Search code examples
architecturecloudcluster-computingapache-sparkplatform

Is Apache Spark good for lots of small, fast computations and a few big, non-interactive ones?


I'm evaluating Apache Spark to see if it's good platform for the following requirements:

  • Cloud computing environment.
  • Commodity hardware.
  • Distributed DB (e.g. HBase) with possibly a few petabytes of data.
  • Lots of simultaneous small computations that need to complete fast (within seconds). Small means 1-100 MBs of data.
  • A few large computations that don't need to complete fast (hours is fine). Large means 10-1000 GBs of data.
  • Very rarely, very large computations that don't need to complete fast (days is fine). Very large means 10-100 TBs of data.
  • All computations are mutually independent.
  • Real-time data stream incoming for some of the computations.
  • Machine learning involved.

Having read a bit about Spark, I see the following advantages:

  • Runs well on commodity hardware and with HBase/Cassandra.
  • MLlib for machine learning.
  • Spark Streaming for real-time data.
  • While MapReduce doesn't seem strictly necessary, maybe it could speed things up, and would let us adapt if the requirements became tighter in the future.

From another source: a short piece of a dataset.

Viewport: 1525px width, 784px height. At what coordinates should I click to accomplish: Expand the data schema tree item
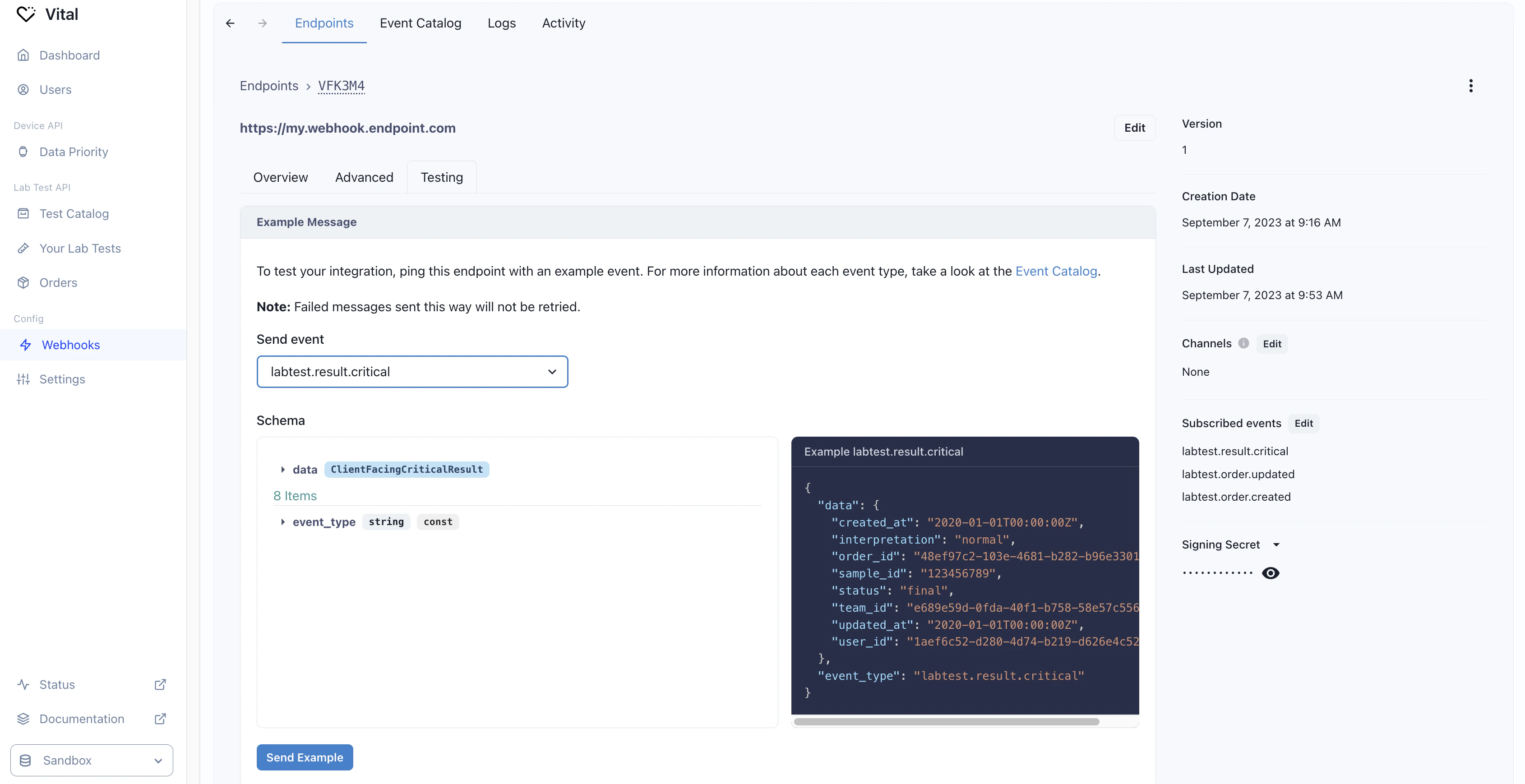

These are the main questions I still have:

  • Can it do small computations very fast?
  • Will it load-balance a large number of simultaneous small computations?

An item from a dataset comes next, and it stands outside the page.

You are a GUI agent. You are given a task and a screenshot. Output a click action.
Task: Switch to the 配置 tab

I also wonder if I'm generally not trying to use Spark for a purpose it wasn't designed for, not using the main advantages: MapReduce and in-memory RDDs. If so, I'd also welcome a suggestion for an alternative. Many thanks!


Solution

  • Small computations fast

    We do use Spark in an interactive setting, as the backend of a web interface. Sub-second latencies are possible, but not easy. Some tips:

    • Create SparkContext on start up. It takes a few seconds to get connected and get the executors started on the workers.
    • You mention many simultaneous computations. Instead of each user having their own SparkContext and own set of executors, have just one that everyone can share. In our case multiple users can use the web interface concurrently, but there's only one web server.
    • Operate on memory cached RDDs. Serialization is probably too slow, so use the default caching, not Tachyon. If you cannot avoid serialization, use Kryo. It is way faster than stock Java serialization.
    • Use RDD.sample liberally. An unbiased sample is often good enough for interactive exploration.

    Load balancing

    Load balancing of operations is a good question. We will have to tackle this as well, but have not done it yet. In the default setup everything is processed in a first-in-first-out manner. Each operation gets the full resources of the cluster and the next operation has to wait. This is fine if each operation is fast, but what if one isn't?

    The alternative fair scheduler likely solves this issue, but I have not tried it yet.

    Spark can also off-load scheduling to YARN or Mesos, but I have no experience with this. I doubt they are compatible with your latency requirements.